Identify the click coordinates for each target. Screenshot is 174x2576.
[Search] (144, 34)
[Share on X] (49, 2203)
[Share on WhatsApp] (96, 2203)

--

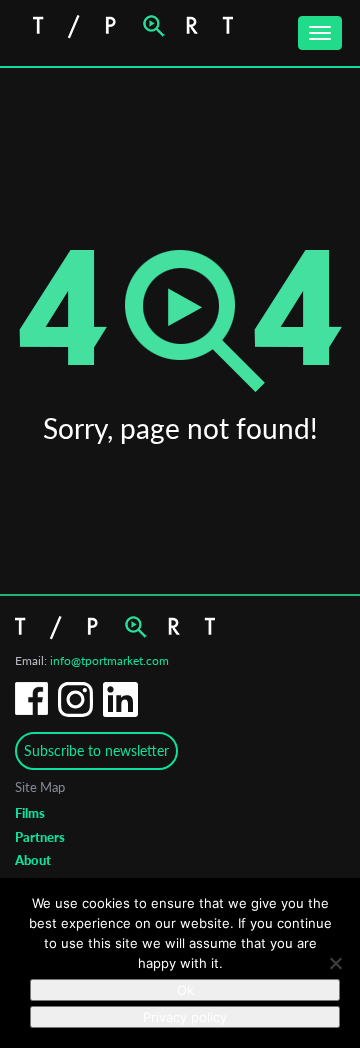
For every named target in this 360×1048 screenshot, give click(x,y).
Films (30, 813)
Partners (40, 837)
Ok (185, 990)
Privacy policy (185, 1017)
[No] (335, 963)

**Task directions:** Your answer should consist of the count of lines in the listing that hold the word "target", with nothing else.

**The completed task:** 2